Dalam implementasi komunikasi bencana di era Covid-19 sekarang ini, penting sekali untuk mengedepankan empati dalam penyajian informasi yang terkait dengan Covid-19. Bahwa informasi tentang korban merupakan suatu yang penting, kita sepakati bersama, namun penyajiannya perlu mempertimbangkan berbagai hal.
Di antaranya adalah kondisi psikologis masyarakat. Karena tidak sedikit orang yang sudah merasa “ditakut-takuti” oleh informasi tentang Covid-19. Karena yang sering menjadi “berita besar” seringkali persoalan korban meninggal dunia, jumlah korban yang terus bertambah, bahkan menggambarkan penderitaan korban serta keluarga korban ketika protocol Covid-19 dilakukan.

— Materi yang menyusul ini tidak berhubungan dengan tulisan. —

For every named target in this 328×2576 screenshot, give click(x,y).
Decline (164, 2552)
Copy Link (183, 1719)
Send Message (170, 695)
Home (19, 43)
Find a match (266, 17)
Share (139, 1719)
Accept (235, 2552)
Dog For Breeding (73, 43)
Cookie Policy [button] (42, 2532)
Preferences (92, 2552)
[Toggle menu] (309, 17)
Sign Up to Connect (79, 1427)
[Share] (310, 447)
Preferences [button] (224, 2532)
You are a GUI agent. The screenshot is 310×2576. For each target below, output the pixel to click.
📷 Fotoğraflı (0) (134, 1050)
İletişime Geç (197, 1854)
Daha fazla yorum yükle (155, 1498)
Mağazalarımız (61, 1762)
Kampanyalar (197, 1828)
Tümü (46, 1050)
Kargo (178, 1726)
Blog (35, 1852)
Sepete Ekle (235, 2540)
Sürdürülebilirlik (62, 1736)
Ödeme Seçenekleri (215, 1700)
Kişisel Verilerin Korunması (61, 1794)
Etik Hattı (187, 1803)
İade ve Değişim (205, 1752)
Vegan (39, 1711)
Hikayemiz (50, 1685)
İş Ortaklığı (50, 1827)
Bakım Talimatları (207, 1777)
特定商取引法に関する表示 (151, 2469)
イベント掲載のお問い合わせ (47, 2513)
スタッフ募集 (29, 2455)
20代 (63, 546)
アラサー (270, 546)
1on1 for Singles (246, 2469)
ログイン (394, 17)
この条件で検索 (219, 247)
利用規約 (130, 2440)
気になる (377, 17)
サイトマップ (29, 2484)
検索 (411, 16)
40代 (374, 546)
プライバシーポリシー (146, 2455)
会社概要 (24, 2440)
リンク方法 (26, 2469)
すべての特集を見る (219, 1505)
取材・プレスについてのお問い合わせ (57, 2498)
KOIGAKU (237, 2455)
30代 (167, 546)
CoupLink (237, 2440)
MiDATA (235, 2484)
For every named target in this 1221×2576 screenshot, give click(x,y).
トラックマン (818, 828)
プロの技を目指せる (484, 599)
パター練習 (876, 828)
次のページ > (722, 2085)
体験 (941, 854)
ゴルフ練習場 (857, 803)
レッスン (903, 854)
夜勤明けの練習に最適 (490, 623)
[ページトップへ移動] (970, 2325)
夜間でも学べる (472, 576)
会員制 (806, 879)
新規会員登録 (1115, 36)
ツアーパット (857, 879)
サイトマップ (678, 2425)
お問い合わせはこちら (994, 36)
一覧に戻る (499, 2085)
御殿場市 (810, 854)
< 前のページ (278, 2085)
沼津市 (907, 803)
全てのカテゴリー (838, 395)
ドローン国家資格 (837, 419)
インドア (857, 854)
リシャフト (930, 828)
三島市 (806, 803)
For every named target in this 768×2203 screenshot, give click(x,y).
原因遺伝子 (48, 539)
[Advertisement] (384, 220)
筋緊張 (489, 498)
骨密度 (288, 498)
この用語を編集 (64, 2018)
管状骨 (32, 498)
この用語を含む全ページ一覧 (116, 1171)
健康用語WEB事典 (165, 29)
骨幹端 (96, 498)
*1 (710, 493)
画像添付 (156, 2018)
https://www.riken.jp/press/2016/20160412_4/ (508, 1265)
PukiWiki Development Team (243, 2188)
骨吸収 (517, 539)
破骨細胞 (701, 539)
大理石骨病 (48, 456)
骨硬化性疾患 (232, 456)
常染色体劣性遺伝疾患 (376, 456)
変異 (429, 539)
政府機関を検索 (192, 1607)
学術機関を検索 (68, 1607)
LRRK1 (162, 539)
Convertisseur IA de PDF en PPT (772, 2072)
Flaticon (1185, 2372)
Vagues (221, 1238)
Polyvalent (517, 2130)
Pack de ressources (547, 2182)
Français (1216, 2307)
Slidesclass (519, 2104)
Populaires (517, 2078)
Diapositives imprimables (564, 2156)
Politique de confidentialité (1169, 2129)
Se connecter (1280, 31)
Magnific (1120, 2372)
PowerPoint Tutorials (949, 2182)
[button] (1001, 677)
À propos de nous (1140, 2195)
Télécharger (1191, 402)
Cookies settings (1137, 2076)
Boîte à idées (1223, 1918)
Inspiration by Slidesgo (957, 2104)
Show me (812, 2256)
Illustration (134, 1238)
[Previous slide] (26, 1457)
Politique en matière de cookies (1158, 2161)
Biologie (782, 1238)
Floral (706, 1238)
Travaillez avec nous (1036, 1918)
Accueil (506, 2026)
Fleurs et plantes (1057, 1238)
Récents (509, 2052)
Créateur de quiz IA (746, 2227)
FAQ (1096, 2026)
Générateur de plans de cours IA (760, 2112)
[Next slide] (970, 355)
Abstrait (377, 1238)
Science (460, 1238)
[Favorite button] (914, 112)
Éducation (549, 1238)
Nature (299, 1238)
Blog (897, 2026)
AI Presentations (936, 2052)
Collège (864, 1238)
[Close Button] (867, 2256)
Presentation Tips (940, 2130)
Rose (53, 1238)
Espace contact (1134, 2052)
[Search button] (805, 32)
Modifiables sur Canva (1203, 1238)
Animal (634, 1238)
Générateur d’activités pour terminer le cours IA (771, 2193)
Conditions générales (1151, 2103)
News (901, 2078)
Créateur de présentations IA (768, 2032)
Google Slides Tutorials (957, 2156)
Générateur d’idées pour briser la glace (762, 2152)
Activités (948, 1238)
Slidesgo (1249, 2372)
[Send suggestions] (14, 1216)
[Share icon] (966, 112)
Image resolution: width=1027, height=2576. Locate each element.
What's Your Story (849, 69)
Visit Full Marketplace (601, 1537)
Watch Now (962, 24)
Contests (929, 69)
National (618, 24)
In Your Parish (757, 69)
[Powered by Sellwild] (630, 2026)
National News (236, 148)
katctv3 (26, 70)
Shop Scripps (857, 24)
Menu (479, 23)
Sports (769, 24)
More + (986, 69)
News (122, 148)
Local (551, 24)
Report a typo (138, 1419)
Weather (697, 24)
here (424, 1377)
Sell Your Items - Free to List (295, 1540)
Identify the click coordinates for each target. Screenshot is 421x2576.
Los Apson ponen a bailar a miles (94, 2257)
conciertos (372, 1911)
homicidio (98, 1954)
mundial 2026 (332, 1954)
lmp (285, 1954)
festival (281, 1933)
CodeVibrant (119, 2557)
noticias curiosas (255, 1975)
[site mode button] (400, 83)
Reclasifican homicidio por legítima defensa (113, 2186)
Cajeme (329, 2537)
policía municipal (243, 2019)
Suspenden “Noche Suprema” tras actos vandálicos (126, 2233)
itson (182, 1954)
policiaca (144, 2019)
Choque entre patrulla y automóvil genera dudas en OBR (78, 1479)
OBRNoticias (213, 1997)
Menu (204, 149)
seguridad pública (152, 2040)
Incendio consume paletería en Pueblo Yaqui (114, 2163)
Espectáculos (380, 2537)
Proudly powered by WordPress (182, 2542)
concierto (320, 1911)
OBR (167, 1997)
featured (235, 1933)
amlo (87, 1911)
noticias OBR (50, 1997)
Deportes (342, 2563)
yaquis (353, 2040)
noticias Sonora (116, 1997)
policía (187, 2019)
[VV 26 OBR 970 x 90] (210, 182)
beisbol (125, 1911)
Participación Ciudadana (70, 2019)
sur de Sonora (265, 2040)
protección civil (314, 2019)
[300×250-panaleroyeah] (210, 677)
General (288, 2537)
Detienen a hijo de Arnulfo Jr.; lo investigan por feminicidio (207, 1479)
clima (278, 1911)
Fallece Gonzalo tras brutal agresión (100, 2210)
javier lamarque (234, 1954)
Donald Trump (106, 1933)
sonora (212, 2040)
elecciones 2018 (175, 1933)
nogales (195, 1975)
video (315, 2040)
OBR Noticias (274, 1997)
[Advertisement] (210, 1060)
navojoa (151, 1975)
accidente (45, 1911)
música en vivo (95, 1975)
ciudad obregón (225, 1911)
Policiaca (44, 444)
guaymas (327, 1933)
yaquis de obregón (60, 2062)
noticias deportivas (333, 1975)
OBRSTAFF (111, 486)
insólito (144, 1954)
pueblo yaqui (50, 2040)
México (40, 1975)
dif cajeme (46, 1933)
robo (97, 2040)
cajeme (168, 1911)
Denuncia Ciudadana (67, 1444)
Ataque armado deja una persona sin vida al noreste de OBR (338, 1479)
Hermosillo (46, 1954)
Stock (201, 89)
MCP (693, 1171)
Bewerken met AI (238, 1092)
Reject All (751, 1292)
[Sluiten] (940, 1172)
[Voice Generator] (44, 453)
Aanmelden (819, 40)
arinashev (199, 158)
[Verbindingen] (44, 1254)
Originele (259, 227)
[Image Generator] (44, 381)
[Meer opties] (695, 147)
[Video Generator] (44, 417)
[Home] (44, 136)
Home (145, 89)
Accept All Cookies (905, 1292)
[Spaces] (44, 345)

Menyajikan informasi yang lebih memberi harapan dan menyejukkan, kiranya dapat menjadi pertimbangan media massa. Membangun optimisme di tengah bencana yang tengah menerpa akan dapat memperkuat daya tahan masyarakat dalam menghadapi bencana yang datang. Oleh karenanya informasi yang disampaikan sebaiknya merupakan bagian dari konsep memperkuat daya masyarakat menghadapi bencana tersebut.
Penulis adalah Guru Besar USU Dan STIK-P Medan.